------ Excerpted data ------
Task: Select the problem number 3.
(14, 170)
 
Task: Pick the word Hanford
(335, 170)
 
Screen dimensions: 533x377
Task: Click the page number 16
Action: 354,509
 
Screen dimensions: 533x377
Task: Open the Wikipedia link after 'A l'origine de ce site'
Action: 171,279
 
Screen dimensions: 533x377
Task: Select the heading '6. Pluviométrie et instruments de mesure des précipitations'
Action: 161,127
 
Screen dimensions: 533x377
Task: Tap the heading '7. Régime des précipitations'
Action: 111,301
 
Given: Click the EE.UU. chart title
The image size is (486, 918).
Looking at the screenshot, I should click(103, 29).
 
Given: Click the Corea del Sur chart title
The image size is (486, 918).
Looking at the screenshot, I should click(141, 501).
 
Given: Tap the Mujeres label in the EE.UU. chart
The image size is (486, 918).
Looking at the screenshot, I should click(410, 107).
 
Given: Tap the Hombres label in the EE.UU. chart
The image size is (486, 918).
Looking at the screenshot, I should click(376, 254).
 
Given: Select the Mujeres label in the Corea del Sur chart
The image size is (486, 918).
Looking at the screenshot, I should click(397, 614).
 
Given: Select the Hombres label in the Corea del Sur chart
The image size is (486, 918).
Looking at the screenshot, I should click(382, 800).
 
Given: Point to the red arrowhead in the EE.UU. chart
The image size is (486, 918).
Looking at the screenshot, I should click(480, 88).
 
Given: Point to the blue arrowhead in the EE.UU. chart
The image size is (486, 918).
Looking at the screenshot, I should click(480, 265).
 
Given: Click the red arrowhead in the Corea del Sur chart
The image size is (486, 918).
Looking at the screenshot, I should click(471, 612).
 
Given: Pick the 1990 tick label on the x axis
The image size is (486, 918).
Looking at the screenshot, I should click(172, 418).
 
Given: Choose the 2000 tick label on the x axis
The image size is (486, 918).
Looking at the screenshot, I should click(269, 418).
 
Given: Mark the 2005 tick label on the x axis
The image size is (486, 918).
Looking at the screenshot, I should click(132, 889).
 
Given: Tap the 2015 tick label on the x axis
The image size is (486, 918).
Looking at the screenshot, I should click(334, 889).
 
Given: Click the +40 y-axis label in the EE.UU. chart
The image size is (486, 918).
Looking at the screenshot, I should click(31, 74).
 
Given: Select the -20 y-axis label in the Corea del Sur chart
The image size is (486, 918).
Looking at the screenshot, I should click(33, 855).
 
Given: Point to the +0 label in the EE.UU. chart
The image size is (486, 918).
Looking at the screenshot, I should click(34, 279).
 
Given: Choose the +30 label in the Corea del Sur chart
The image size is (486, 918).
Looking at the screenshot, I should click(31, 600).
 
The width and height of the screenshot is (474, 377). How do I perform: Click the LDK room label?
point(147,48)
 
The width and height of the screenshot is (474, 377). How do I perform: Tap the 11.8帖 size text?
------
What you are asked to do =
Rewrite all of the records above, replacing every occurrence of "chart" with "graph" and leaving everything else the same.

Output below =
Task: Select the problem number 3.
(14, 170)
 
Task: Pick the word Hanford
(335, 170)
 
Screen dimensions: 533x377
Task: Click the page number 16
Action: 354,509
 
Screen dimensions: 533x377
Task: Open the Wikipedia link after 'A l'origine de ce site'
Action: 171,279
 
Screen dimensions: 533x377
Task: Select the heading '6. Pluviométrie et instruments de mesure des précipitations'
Action: 161,127
 
Screen dimensions: 533x377
Task: Tap the heading '7. Régime des précipitations'
Action: 111,301
 
Given: Click the EE.UU. graph title
The image size is (486, 918).
Looking at the screenshot, I should click(103, 29).
 
Given: Click the Corea del Sur graph title
The image size is (486, 918).
Looking at the screenshot, I should click(141, 501).
 
Given: Tap the Mujeres label in the EE.UU. graph
The image size is (486, 918).
Looking at the screenshot, I should click(410, 107).
 
Given: Tap the Hombres label in the EE.UU. graph
The image size is (486, 918).
Looking at the screenshot, I should click(376, 254).
 
Given: Select the Mujeres label in the Corea del Sur graph
The image size is (486, 918).
Looking at the screenshot, I should click(397, 614).
 
Given: Select the Hombres label in the Corea del Sur graph
The image size is (486, 918).
Looking at the screenshot, I should click(382, 800).
 
Given: Point to the red arrowhead in the EE.UU. graph
The image size is (486, 918).
Looking at the screenshot, I should click(480, 88).
 
Given: Point to the blue arrowhead in the EE.UU. graph
The image size is (486, 918).
Looking at the screenshot, I should click(480, 265).
 
Given: Click the red arrowhead in the Corea del Sur graph
The image size is (486, 918).
Looking at the screenshot, I should click(471, 612).
 
Given: Pick the 1990 tick label on the x axis
The image size is (486, 918).
Looking at the screenshot, I should click(172, 418).
 
Given: Choose the 2000 tick label on the x axis
The image size is (486, 918).
Looking at the screenshot, I should click(269, 418).
 
Given: Mark the 2005 tick label on the x axis
The image size is (486, 918).
Looking at the screenshot, I should click(132, 889).
 
Given: Tap the 2015 tick label on the x axis
The image size is (486, 918).
Looking at the screenshot, I should click(334, 889).
 
Given: Click the +40 y-axis label in the EE.UU. graph
The image size is (486, 918).
Looking at the screenshot, I should click(31, 74).
 
Given: Select the -20 y-axis label in the Corea del Sur graph
The image size is (486, 918).
Looking at the screenshot, I should click(33, 855).
 
Given: Point to the +0 label in the EE.UU. graph
The image size is (486, 918).
Looking at the screenshot, I should click(34, 279).
 
Given: Choose the +30 label in the Corea del Sur graph
The image size is (486, 918).
Looking at the screenshot, I should click(31, 600).
 
The width and height of the screenshot is (474, 377). How do I perform: Click the LDK room label?
point(147,48)
 
The width and height of the screenshot is (474, 377). How do I perform: Tap the 11.8帖 size text?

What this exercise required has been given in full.